Whatever the merits of the case with regard to the Jinnah portrait, who has given the license to the HYV to take the law into its own hands? Why have its members suddenly made an issue of a portrait installed since 1938? Is the timing entirely coincidental, or is it part of a larger agenda to stoke communal hatred and division? And, even if their cause has legitimacy, why could they not wait until the university provided a reply to the letter sent by Mr Gautam? Why has not a single FIR been registered by the police against those who perpetrated this violence? Why has Yogi Adityanath not strongly condemned this hooliganism by members of his own organisation? Has he forgotten that he is now the chief minister of a state, not an activist of an ultra-right wing organisation of self-anointed protectors of Hinduism? And, was it a coincidence that the violence was unleashed inside the campus just moments before former vice-president Hamid Ansari was to visit the university?

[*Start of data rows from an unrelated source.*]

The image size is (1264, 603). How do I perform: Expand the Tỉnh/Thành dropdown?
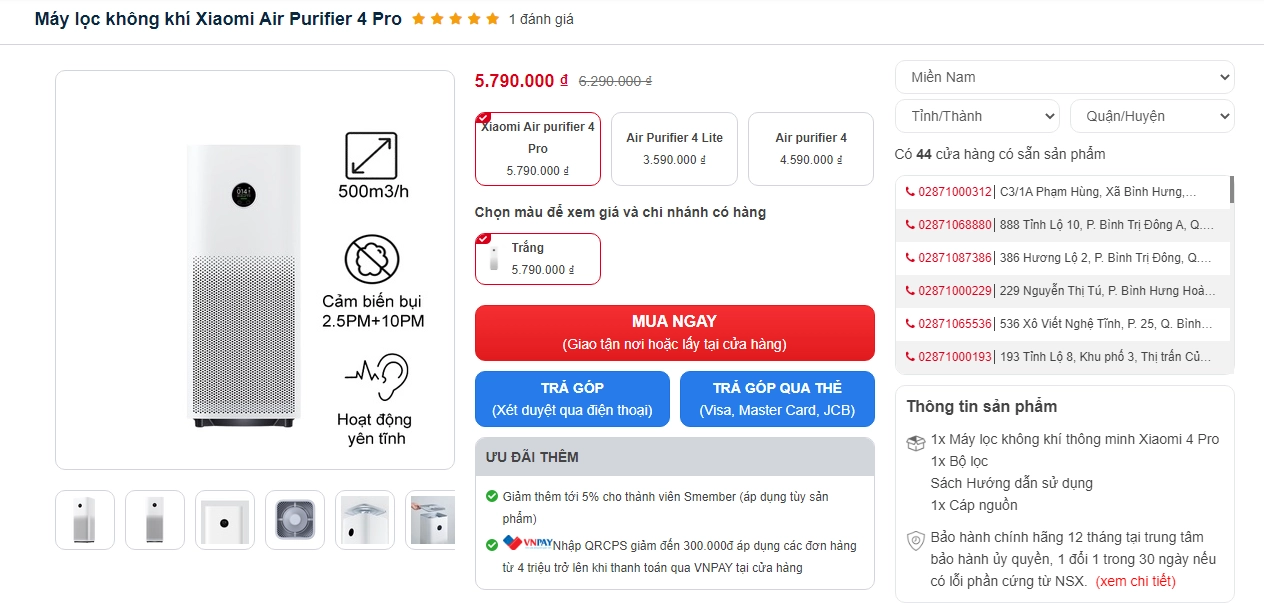click(x=976, y=116)
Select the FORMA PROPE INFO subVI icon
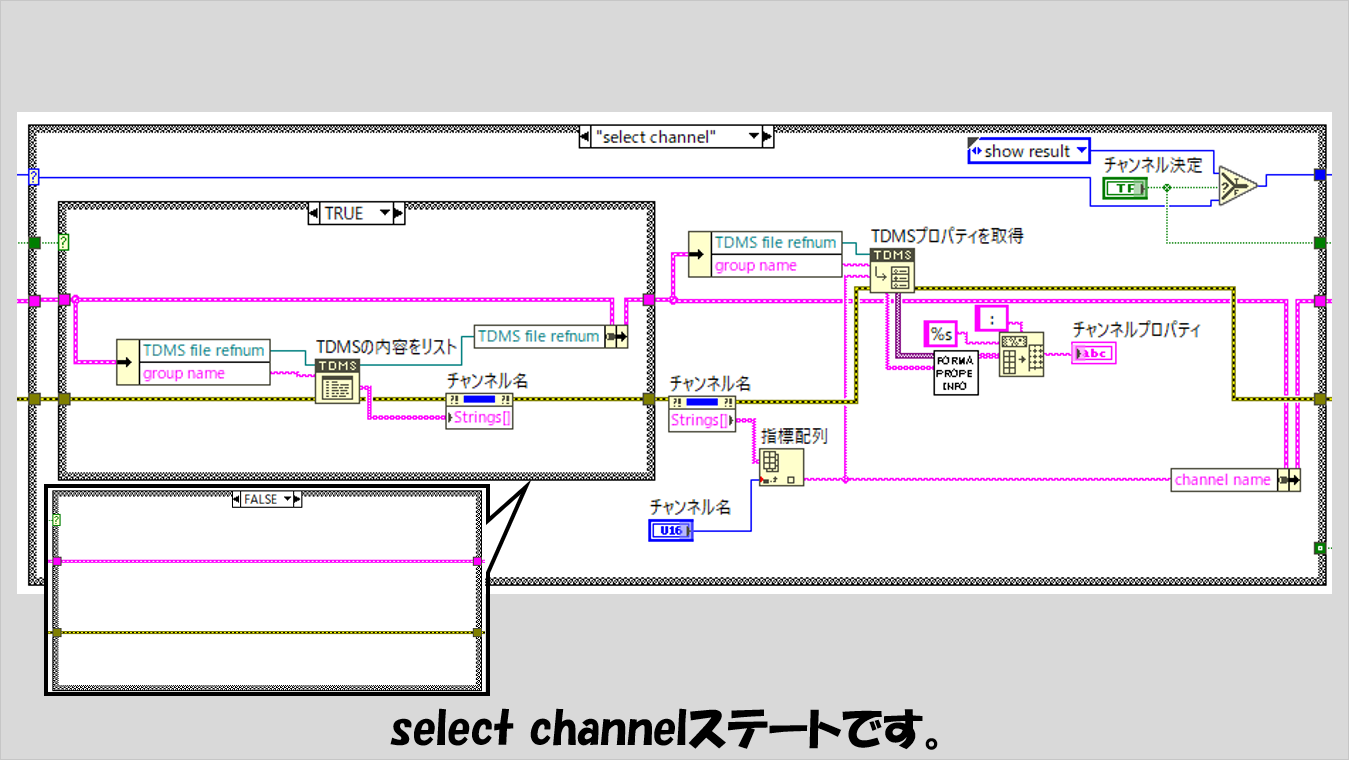Screen dimensions: 1349x760 click(x=956, y=372)
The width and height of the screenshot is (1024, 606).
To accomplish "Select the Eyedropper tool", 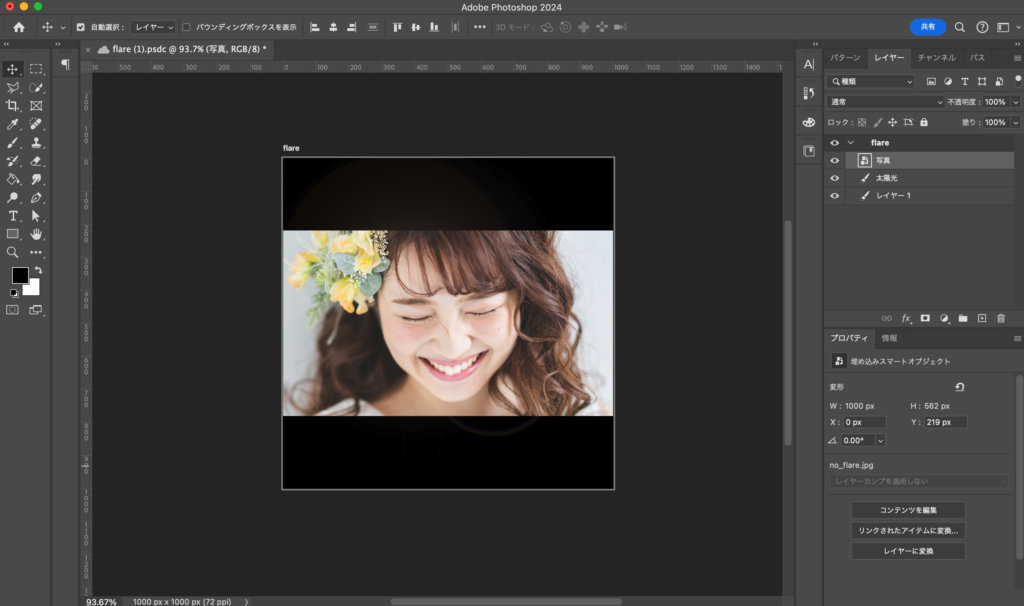I will (x=13, y=124).
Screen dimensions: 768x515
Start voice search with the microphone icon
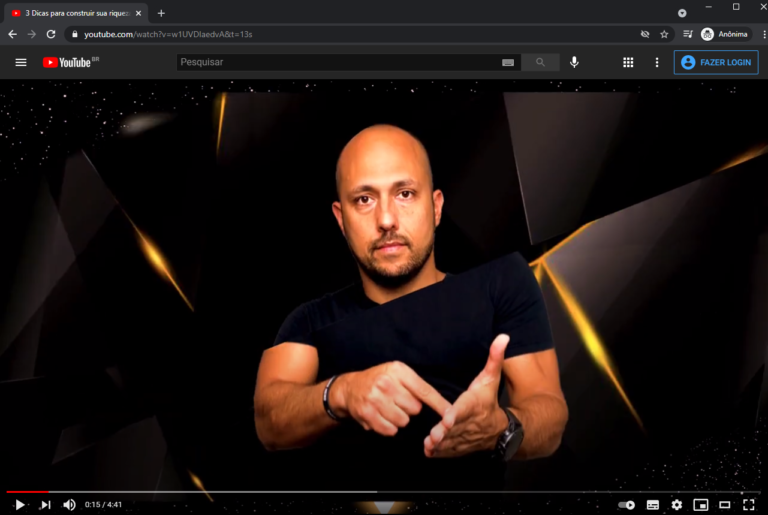pos(574,62)
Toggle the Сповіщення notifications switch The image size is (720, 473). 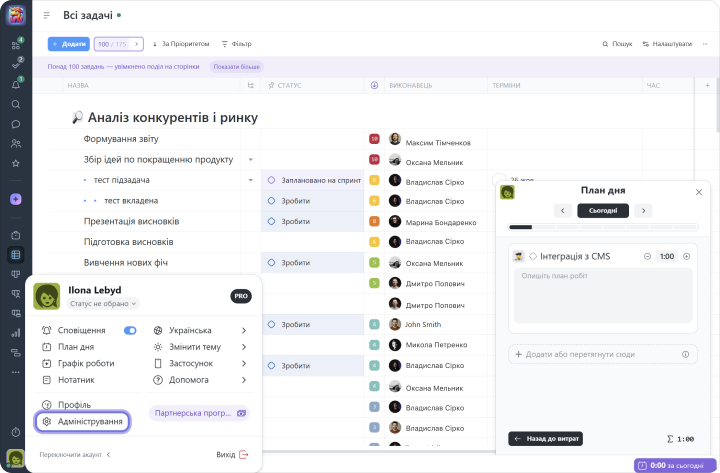coord(130,330)
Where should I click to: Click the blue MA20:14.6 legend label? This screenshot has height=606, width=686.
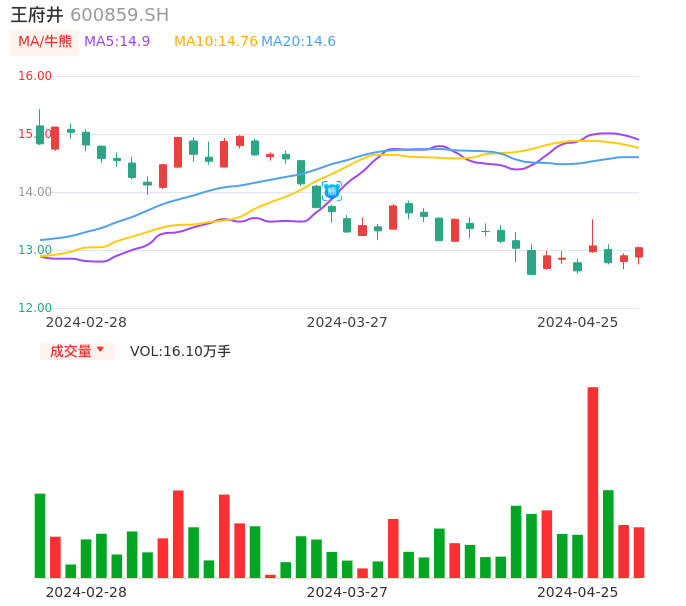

These are exceptionally important questions. Jinnah may have been “an enemy of the nation”, as UP’s deputy chief minister Keshav Prasad Maurya indignantly proclaimed. But, so are members of organisations like the HYV, if they believe that they have the ordained right to usurp the law and resort to violence against anybody who disagrees with them. There are reports that HYV worthies have stormed into churches in Gorakhpur and elsewhere and disrupted services. In Gurgaon, Haryana Muslims offering namaz on Friday were stopped by Hindutva outfits that went around the city shouting slogans like “Jai Shri Ram” and “Bangladesh wapas jao”. Jinnah died long ago. But are we seeing the spirit of communal divisiveness that he represented being reincarnated in the behaviour of right-wing goons in the name of Hinduism, even as authorities mandated to uphold law and order remain mute spectators? What kind of anarchy is this, and where will it lead to? That is the central issue in what is unfolding now at AMU.